A hybrid quantum-classical fusion neural network to improve protein-ligand binding affinity predictions for drug discovery

TL;DR

This paper presents a hybrid quantum-classical neural network that improves drug binding affinity predictions, achieving higher accuracy and more stable convergence than classical models, aiding efficient drug discovery.

Contribution

It introduces a novel hybrid quantum-classical deep learning model combining 3D spatial graph CNNs with quantum architecture for enhanced binding affinity prediction.

Findings

6% improvement in prediction accuracy

More stable convergence performance

Effective integration of quantum and classical neural networks

Abstract

The field of drug discovery hinges on the accurate prediction of binding affinity between prospective drug molecules and target proteins, especially when such proteins directly influence disease progression. However, estimating binding affinity demands significant financial and computational resources. While state-of-the-art methodologies employ classical machine learning (ML) techniques, emerging hybrid quantum machine learning (QML) models have shown promise for enhanced performance, owing to their inherent parallelism and capacity to manage exponential increases in data dimensionality.

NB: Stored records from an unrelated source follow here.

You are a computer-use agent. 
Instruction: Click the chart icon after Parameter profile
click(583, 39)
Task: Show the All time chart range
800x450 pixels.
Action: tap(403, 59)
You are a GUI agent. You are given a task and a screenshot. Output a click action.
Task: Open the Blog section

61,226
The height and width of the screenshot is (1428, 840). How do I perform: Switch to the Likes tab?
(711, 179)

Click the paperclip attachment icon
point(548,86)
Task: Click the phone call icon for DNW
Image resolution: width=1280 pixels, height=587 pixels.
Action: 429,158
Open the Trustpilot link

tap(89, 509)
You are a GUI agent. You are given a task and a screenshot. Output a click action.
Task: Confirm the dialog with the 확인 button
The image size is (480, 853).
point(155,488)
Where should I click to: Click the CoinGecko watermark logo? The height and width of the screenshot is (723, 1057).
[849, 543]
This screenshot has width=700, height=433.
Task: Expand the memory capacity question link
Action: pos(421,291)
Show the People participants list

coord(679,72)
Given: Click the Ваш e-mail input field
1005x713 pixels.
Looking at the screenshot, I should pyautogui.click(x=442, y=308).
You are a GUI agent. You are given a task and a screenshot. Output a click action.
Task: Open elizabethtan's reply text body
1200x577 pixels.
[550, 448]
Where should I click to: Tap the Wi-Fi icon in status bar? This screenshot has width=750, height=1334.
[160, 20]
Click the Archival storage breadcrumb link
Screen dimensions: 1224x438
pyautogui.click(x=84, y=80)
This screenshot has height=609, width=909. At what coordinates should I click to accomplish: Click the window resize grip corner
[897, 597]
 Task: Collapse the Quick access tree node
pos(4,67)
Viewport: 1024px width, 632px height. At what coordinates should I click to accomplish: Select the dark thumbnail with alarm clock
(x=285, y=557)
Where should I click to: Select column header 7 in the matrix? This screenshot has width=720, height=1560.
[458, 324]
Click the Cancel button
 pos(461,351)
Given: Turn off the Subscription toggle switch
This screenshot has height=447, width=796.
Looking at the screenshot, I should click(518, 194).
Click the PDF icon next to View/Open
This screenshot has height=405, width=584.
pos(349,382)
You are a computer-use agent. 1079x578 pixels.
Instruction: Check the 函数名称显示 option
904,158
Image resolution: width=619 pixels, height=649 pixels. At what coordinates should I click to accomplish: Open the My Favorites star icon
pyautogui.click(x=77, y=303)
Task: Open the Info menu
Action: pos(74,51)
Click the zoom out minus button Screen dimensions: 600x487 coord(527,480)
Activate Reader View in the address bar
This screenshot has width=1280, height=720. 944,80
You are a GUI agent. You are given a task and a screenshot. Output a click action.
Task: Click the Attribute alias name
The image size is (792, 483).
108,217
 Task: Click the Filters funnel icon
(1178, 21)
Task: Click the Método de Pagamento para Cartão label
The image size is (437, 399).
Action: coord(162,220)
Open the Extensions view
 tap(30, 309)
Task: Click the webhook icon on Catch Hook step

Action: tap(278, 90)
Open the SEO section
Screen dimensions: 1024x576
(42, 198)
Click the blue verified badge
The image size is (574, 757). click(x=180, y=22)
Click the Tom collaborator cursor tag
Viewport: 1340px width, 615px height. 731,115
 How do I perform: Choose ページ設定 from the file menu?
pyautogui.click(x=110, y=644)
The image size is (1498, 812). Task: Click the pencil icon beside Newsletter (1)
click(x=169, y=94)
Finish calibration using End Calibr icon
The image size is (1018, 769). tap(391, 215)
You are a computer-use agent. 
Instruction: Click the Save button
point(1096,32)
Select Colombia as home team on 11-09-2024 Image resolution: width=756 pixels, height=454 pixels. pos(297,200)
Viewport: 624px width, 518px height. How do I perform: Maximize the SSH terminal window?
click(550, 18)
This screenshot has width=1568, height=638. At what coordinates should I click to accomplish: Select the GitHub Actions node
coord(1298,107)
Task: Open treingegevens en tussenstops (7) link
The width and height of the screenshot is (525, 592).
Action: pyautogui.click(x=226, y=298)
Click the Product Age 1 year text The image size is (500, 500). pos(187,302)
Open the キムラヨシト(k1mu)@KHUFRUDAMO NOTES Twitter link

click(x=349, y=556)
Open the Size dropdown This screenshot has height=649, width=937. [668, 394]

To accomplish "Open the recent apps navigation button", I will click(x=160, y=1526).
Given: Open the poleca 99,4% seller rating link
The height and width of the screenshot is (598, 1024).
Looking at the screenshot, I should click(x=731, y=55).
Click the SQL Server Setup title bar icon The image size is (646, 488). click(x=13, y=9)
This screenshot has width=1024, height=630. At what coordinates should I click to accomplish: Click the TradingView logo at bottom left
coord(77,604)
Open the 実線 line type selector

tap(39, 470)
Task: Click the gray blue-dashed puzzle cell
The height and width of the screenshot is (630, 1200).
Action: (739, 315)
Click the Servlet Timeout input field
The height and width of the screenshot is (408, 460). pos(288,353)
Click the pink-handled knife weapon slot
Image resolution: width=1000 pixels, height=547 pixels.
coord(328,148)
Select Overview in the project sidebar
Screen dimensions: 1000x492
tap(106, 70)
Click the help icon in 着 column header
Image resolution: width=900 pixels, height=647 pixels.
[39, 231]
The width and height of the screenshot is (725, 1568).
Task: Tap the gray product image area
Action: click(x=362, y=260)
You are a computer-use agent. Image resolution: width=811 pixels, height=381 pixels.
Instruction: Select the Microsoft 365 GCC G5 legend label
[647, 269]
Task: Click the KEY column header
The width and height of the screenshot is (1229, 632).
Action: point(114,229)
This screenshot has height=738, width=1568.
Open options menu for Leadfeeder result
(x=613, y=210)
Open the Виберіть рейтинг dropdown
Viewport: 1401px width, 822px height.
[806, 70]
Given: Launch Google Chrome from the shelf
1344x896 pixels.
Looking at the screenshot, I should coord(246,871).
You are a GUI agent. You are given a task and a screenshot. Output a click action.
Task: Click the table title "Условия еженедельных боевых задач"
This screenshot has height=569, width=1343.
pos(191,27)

Despite these advances, existing models encounter issues related to convergence stability and prediction accuracy. This paper introduces a novel hybrid quantum-classical deep learning model tailored for binding affinity prediction in drug discovery. Specifically, the proposed model synergistically integrates 3D and spatial graph convolutional neural networks within an optimized quantum architecture. Simulation results demonstrate a 6% improvement in prediction accuracy relative to existing classical models, as well as a significantly more stable convergence performance compared to previous classical approaches.